(Dataset entries)
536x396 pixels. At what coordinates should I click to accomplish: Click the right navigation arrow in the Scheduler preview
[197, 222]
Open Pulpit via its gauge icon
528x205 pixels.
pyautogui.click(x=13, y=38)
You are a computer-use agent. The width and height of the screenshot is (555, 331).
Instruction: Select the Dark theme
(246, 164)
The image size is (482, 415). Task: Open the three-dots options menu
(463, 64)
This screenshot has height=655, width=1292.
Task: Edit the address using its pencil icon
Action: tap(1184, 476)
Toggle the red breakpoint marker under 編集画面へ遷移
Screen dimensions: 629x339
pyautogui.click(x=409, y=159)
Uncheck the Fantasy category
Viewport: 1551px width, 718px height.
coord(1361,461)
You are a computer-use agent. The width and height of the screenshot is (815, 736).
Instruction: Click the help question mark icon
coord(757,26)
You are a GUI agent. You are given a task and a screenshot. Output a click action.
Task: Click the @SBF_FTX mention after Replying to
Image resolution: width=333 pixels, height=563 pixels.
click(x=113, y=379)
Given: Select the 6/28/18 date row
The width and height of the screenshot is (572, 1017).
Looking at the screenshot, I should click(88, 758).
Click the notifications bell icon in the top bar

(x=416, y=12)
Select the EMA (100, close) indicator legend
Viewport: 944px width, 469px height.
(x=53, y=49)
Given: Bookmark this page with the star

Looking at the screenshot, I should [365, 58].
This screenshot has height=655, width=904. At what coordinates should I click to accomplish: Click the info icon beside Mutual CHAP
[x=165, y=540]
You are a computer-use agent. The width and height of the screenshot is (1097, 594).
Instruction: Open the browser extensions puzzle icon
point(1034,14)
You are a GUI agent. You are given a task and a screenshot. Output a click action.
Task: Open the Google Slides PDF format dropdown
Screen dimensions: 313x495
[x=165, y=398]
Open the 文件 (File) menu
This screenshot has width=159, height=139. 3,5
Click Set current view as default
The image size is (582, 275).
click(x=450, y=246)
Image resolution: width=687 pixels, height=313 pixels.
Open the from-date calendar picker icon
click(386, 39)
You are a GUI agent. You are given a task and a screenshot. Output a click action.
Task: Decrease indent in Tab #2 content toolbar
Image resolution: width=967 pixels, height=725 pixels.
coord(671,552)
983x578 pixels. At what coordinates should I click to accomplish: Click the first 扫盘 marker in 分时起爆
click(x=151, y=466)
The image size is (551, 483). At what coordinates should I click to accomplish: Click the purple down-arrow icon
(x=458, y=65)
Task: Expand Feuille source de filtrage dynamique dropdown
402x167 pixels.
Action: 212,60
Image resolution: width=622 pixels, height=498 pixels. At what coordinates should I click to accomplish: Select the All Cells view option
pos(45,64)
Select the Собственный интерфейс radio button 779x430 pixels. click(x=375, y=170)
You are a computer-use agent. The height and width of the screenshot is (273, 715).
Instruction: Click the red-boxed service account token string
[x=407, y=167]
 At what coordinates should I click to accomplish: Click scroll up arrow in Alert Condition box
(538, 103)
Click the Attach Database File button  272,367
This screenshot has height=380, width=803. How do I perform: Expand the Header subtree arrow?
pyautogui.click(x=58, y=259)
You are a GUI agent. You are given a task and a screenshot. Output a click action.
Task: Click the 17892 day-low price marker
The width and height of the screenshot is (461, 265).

Task objective: Word for word, output the records that appear above.

Solution for this problem:
536x396 pixels. At what coordinates should I click to accomplish: Click the right navigation arrow in the Scheduler preview
[197, 222]
Open Pulpit via its gauge icon
528x205 pixels.
pyautogui.click(x=13, y=38)
You are a computer-use agent. The width and height of the screenshot is (555, 331).
Instruction: Select the Dark theme
(246, 164)
The image size is (482, 415). Task: Open the three-dots options menu
(463, 64)
This screenshot has height=655, width=1292.
Task: Edit the address using its pencil icon
Action: tap(1184, 476)
Toggle the red breakpoint marker under 編集画面へ遷移
Screen dimensions: 629x339
pyautogui.click(x=409, y=159)
Uncheck the Fantasy category
Viewport: 1551px width, 718px height.
coord(1361,461)
You are a computer-use agent. The width and height of the screenshot is (815, 736).
Instruction: Click the help question mark icon
coord(757,26)
You are a GUI agent. You are given a task and a screenshot. Output a click action.
Task: Click the @SBF_FTX mention after Replying to
Image resolution: width=333 pixels, height=563 pixels.
click(x=113, y=379)
Given: Select the 6/28/18 date row
The width and height of the screenshot is (572, 1017).
Looking at the screenshot, I should click(88, 758).
Click the notifications bell icon in the top bar

(x=416, y=12)
Select the EMA (100, close) indicator legend
Viewport: 944px width, 469px height.
(x=53, y=49)
Given: Bookmark this page with the star

Looking at the screenshot, I should [365, 58].
This screenshot has height=655, width=904. At what coordinates should I click to accomplish: Click the info icon beside Mutual CHAP
[x=165, y=540]
You are a computer-use agent. The width and height of the screenshot is (1097, 594).
Instruction: Open the browser extensions puzzle icon
point(1034,14)
You are a GUI agent. You are given a task and a screenshot. Output a click action.
Task: Open the Google Slides PDF format dropdown
Screen dimensions: 313x495
[x=165, y=398]
Open the 文件 (File) menu
This screenshot has width=159, height=139. 3,5
Click Set current view as default
The image size is (582, 275).
click(x=450, y=246)
Image resolution: width=687 pixels, height=313 pixels.
Open the from-date calendar picker icon
click(386, 39)
You are a GUI agent. You are given a task and a screenshot. Output a click action.
Task: Decrease indent in Tab #2 content toolbar
Image resolution: width=967 pixels, height=725 pixels.
coord(671,552)
983x578 pixels. At what coordinates should I click to accomplish: Click the first 扫盘 marker in 分时起爆
click(x=151, y=466)
The image size is (551, 483). At what coordinates should I click to accomplish: Click the purple down-arrow icon
(x=458, y=65)
Task: Expand Feuille source de filtrage dynamique dropdown
402x167 pixels.
Action: 212,60
Image resolution: width=622 pixels, height=498 pixels. At what coordinates should I click to accomplish: Select the All Cells view option
pos(45,64)
Select the Собственный интерфейс radio button 779x430 pixels. click(x=375, y=170)
You are a computer-use agent. The height and width of the screenshot is (273, 715).
Instruction: Click the red-boxed service account token string
[x=407, y=167]
 At what coordinates should I click to accomplish: Click scroll up arrow in Alert Condition box
(538, 103)
Click the Attach Database File button  272,367
This screenshot has height=380, width=803. How do I perform: Expand the Header subtree arrow?
pyautogui.click(x=58, y=259)
You are a GUI agent. You are given a task and a screenshot. Output a click action.
Task: Click the 17892 day-low price marker
The width and height of the screenshot is (461, 265).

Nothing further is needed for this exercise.